# BRANO
Il “piccolo leone„ Toscan Goffredo da Rovato

«Gli eroi sono sempre presenti»

GOFFREDO TOSCAN DEL G.U.F. DI BRESCIA VOLONTARIO IN A.O.

La figura eroica del “piccolo leone„ in una lettera del capitano Pellizzari



Sottotenente di Artiglieria Toscan Goffredo di Giovanni Battista e di Buizza Carolina, nato il 4 settembre 1913 a Rovato e deceduto per ferite procurate in combattimento il 2 febbraio 1937 a Debano (Jebanò sullo Uebi Scebeli);

È giusto, Goffredo, che questa prima pagina dei tuoi camerati si apra nel tuo nome.
Tu eri dei nostri, come Luigino Tempini e tanti altri; tra noi tu hai vissuto in intensità e in passione la tua vita di f. ardente a fedele. Tu eri dappertutto; presente sempre quando la fatica era aspra e duro il sacrificio. Non discutevi mai, istruivi i premilitari e gettavi parole calde di giovani f., sapevi obbedire sempre in serenità e in silenzio. Solevi guardare, col tuo sorriso schietto e aperto, più in alto e più oltre, Per questo noi tutti ti volevamo bene.
Era giusto che tu dovessi essere primo anche nel combattimento.
Sei voluto partire subito: nessuno di noi dimenticherà mai quella tua impazienza che quasi ti faceva soffrire come un male fisico.
Ci salutasti una domenica di primavera, in un mattino di sole. Sorridevi felice e fiero della tua uniforme di combattente volontario; con semplicità ci parlasti della speranza di farti onore. Poi ti sei perso nella folla. C'era tanta gente, quella mattina, che usciva dalla chiesa. Non ti avremmo rivisto più.
Goffredo, il tuo capitano ha detto bene: «Gli eroi sono sempre presenti». E tu sei presente nel nostro rito e nei nostri cuori.

“In testa a tutti„

Asmara, 12 aprile 1937-XV,
Egregio sig. Toscan, non ho ancora ricevuto alcuna risposta alla mia del 20 febbraio, e non mi resta quindi che pensare ad un disguido.
Torno quindi a presentarmi: capitano Pelizzari. comandante della banda della quale con tanto onore e tanto valore ha fatto parte suo figlio.
L’avevo richiesto io al comando del 2.o raggruppamento A.S. dove tutti lo amavano, dal colonnello comandante all’ultimo ascaro. E lo avevo richiesto per le qualità del suo animo che aveva conservato la purezza della prima età unitamente ad una saldezza adamantina.

# COSA FARE
A. Trascrivi parola per parola il brano da «È giusto, Goffredo, che» a «un male fisico.».
B. Secondo il brano, in che giorno e in quale paese è nato Goffredo Toscan?
Basati soltanto sul brano.

# DATI RIPORTATI
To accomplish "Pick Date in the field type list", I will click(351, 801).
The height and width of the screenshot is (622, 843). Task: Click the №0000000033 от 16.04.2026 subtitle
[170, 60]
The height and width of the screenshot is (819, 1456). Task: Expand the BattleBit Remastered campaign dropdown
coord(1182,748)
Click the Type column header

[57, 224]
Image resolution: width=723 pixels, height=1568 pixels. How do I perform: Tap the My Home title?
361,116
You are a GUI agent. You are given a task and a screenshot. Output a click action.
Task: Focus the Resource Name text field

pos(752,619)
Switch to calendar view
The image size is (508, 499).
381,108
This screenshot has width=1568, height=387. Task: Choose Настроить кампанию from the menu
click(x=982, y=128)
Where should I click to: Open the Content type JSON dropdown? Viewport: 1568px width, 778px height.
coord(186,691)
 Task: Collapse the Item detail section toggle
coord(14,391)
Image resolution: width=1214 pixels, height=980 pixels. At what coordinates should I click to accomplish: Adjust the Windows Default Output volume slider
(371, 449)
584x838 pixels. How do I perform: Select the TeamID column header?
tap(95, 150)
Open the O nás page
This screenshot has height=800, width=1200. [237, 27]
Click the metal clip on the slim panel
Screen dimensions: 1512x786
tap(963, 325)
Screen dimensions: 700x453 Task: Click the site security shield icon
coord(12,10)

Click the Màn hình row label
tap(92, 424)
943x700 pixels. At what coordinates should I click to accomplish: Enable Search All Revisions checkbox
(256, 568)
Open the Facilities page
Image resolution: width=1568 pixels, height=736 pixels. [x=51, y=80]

# RISPOSTE UNA PER UNA
A.
È giusto, Goffredo, che questa prima pagina dei tuoi camerati si apra nel tuo nome.
Tu eri dei nostri, come Luigino Tempini e tanti altri; tra noi tu hai vissuto in intensità e in passione la tua vita di f. ardente a fedele. Tu eri dappertutto; presente sempre quando la fatica era aspra e duro il sacrificio. Non discutevi mai, istruivi i premilitari e gettavi parole calde di giovani f., sapevi obbedire sempre in serenità e in silenzio. Solevi guardare, col tuo sorriso schietto e aperto, più in alto e più oltre, Per questo noi tutti ti volevamo bene.
Era giusto che tu dovessi essere primo anche nel combattimento.
Sei voluto partire subito: nessuno di noi dimenticherà mai quella tua impazienza che quasi ti faceva soffrire come un male fisico.

B. Il 4 settembre 1913 a Rovato.